TASK BRIEF:
Answer these questions using the text below about LLMs and sensation:
1. What lies beneath the smooth HR-compliant surface that the AI companies show us?
2. What is an LLM said to be no different from, in respect of processing raw data?
3. What does the final reply say the model struggles with?

DOCUMENT TEXT:
= Beginning of Section =

These things contain multitudes, there's a frothing ocean beneath the smooth HR-compliant surface that the AI companies show us.

How, physically, is a software program supposed to have a sensation? I don't mean an emotion, or sensationalism, I mean sensation.

It's very clear that LLMs do their work without experiencing sensation (this should be obvious, but LLMs can answer questions about pictures without seeing them, for instance - an LLM is incapable of seeing, but it is capable of processing raw data. In this respect, it is no different from a calculator.)

I see but it processes raw data?

No, it sees. Put in a picture and ask about it, it can answer questions for you. It sees. Not as well as we do, it struggles with some relationships in 2d or 3d space but nevertheless, it sees.

= End of Section =

[Saved data entries]
= Beginning of Section =

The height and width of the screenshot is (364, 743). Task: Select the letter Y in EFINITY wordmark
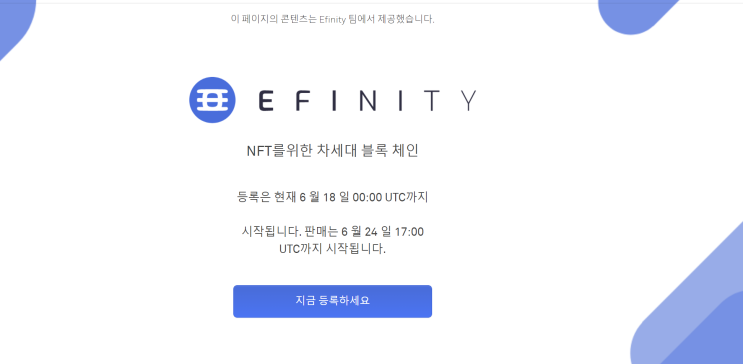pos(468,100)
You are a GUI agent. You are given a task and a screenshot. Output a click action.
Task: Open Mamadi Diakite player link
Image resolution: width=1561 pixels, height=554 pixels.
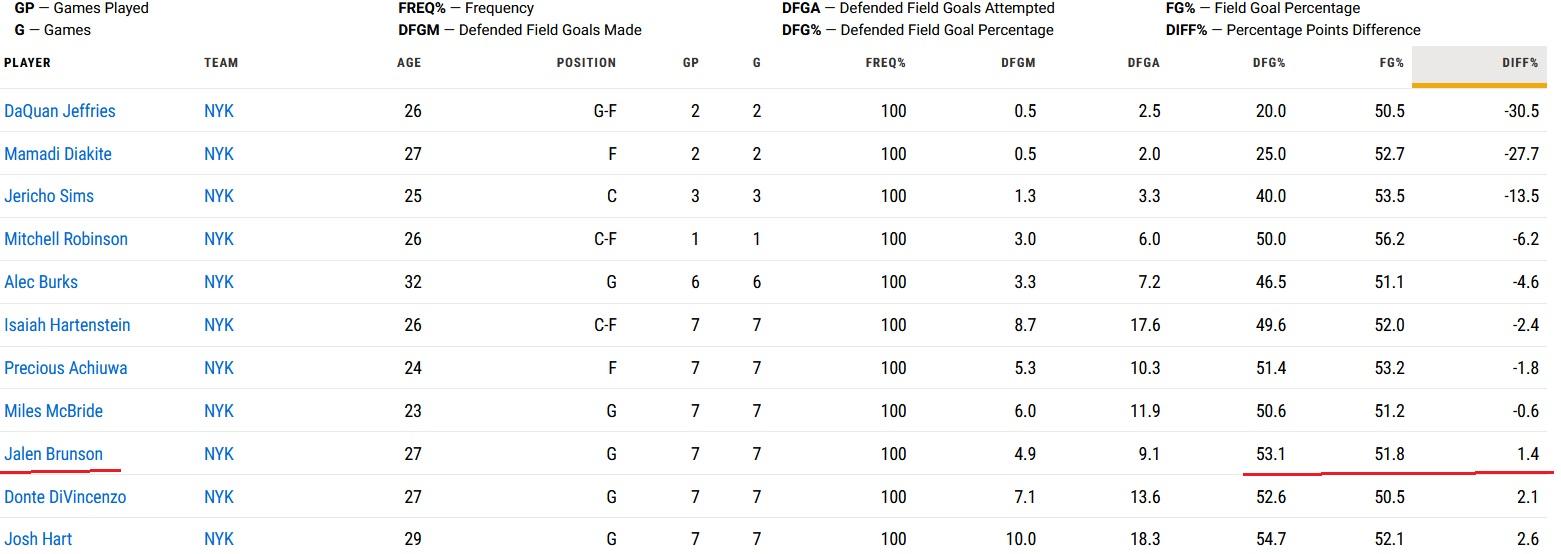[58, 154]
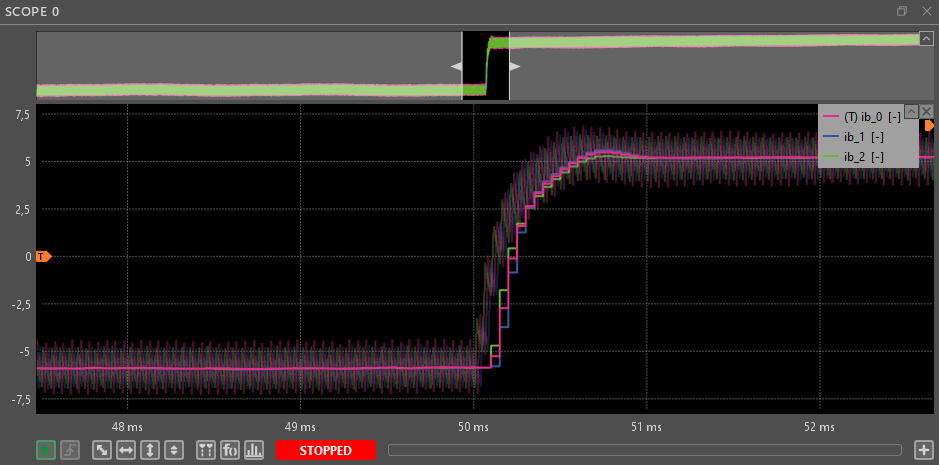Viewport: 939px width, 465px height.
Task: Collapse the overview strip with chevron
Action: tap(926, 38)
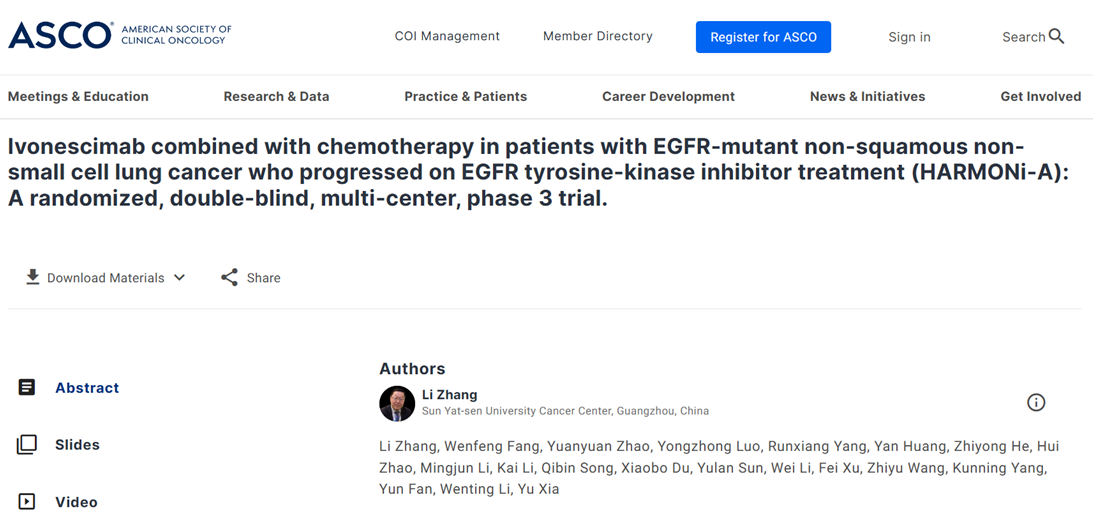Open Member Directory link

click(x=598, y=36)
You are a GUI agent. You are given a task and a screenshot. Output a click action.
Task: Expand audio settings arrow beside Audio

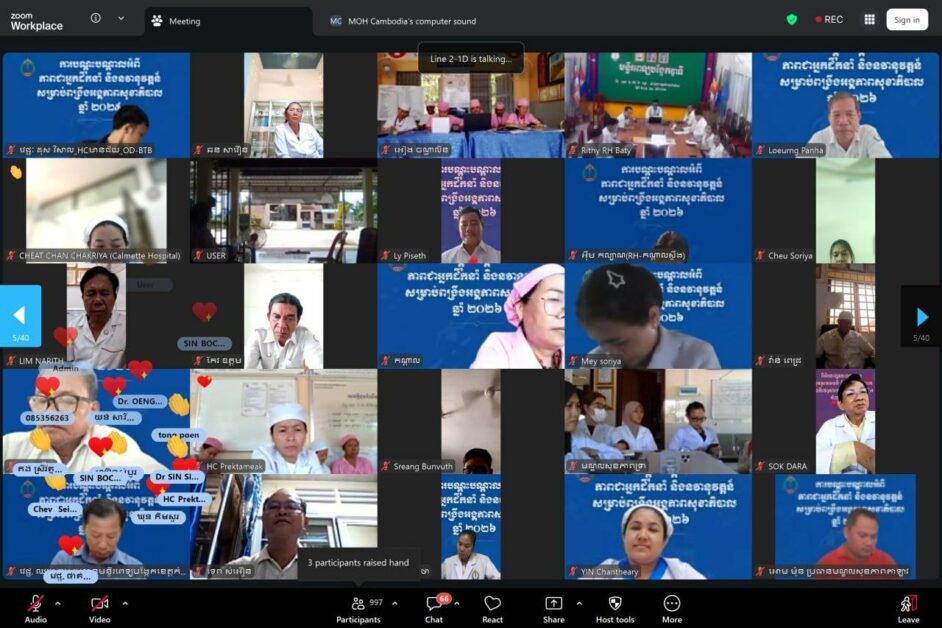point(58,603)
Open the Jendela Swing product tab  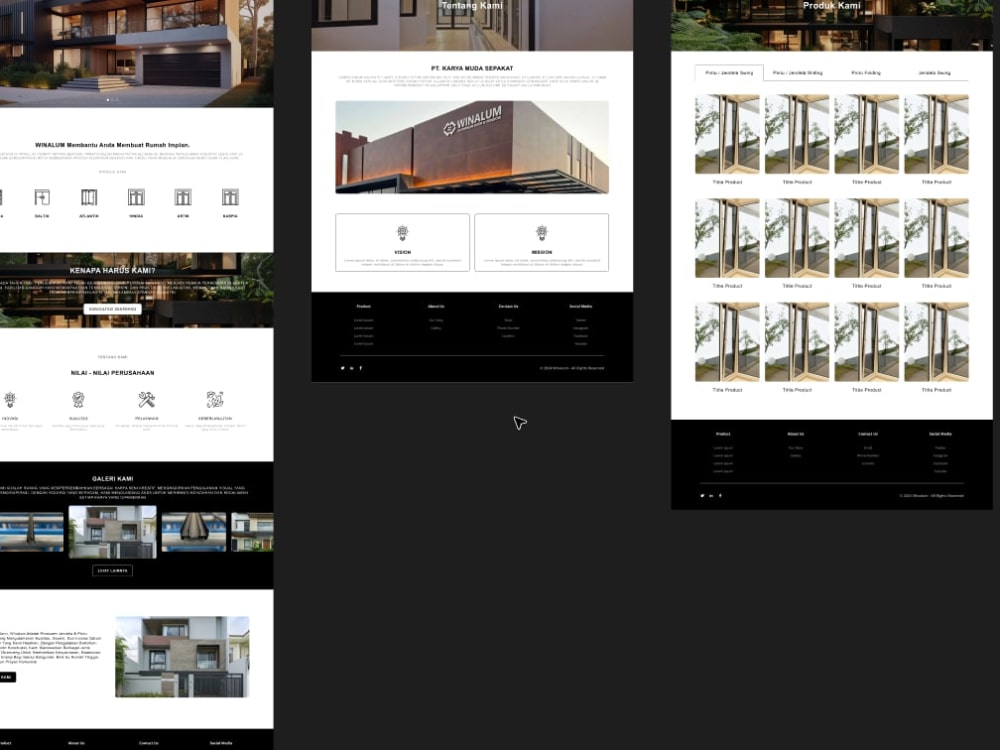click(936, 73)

= End of Section =

RESPONSE BELOW:
1. A frothing ocean.
2. A calculator.
3. Some relationships in 2d or 3d space.